The Court reiterated the standard under New York law that "properly scoped non-competition agreements are enforceable to protect an employer's legitimate interests so long as they pose no undue hardship on the employee and do not militate against public policy." The Court also recognized that the protection of confidential information and trade secrets are legitimate interests of an employer in enforcing a non-competition agreement. The Court found, however, that the evidence did not support IBM's contention that any of its confidential information or trade secrets would be in jeopardy as a result of Mr. Visentin's employment with Hewlett-Packard.
The evidence indicated that Hewlett-Packard took steps to fence Mr. Visentin off from his former IBM clients and to avoid any overlap in responsibilities between his position with IBM and his new position with Hewlett-Packard. The new position was structured so that it was different from his IBM position in terms of subject area, geographic scope, and level of responsibility. For example, Hewlett-Packard narrowed Mr. Visentin's responsibilities during his first 12 months of employment (i.e., the length of the non-competition agreement) to include primarily segments of Hewlett-Packard's business for which he did not have responsibility during his employment at IBM. In the few segments for which Mr. Visentin did have responsibility during his employment at IBM, Hewlett-Packard made sure that Mr. Visentin worked only with existing Hewlett-Packard clients. In the geographic regions where Mr. Visentin had no responsibility during the last year of his employment with IBM, Mr. Visentin was responsible for Hewlett-Packard's full range of products and services for all existing and potential clients.
Based on all of these factors, the Court concluded that IBM had not satisfied its burden of demonstrating that any of its confidential information or trade secrets would be disclosed or relied upon by Mr. Visentin as a result of his new position at Hewlett-Packard, and refused to grant the application for a preliminary injunction.

- **Available data**
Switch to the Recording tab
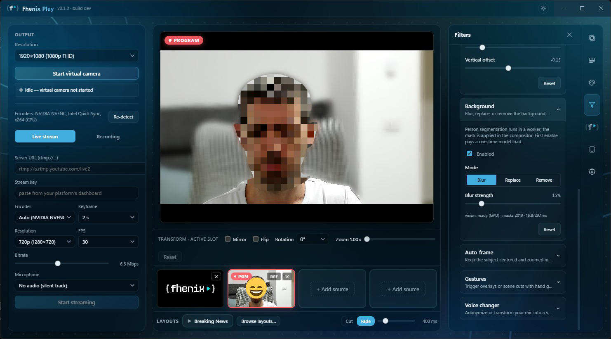Image resolution: width=611 pixels, height=339 pixels. [x=108, y=137]
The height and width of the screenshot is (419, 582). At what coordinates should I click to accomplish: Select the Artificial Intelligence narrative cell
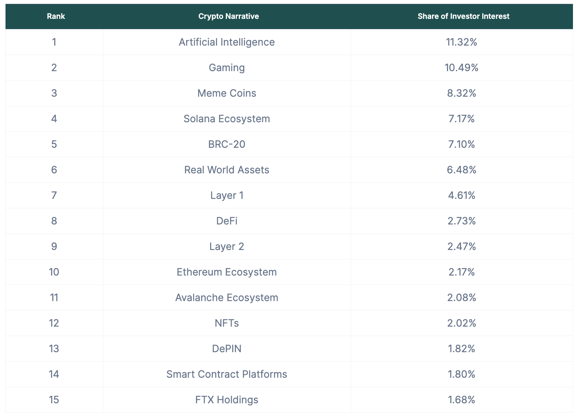[227, 42]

- **Task**
Please update the text on IBM's non-compete case, beginning at the words "Based on all" and stopping after "a preliminary injunction.", with "burden" replaced by "obligation". The listing isn't needed for anything here.

- **Answer below**
Based on all of these factors, the Court concluded that IBM had not satisfied its obligation of demonstrating that any of its confidential information or trade secrets would be disclosed or relied upon by Mr. Visentin as a result of his new position at Hewlett-Packard, and refused to grant the application for a preliminary injunction.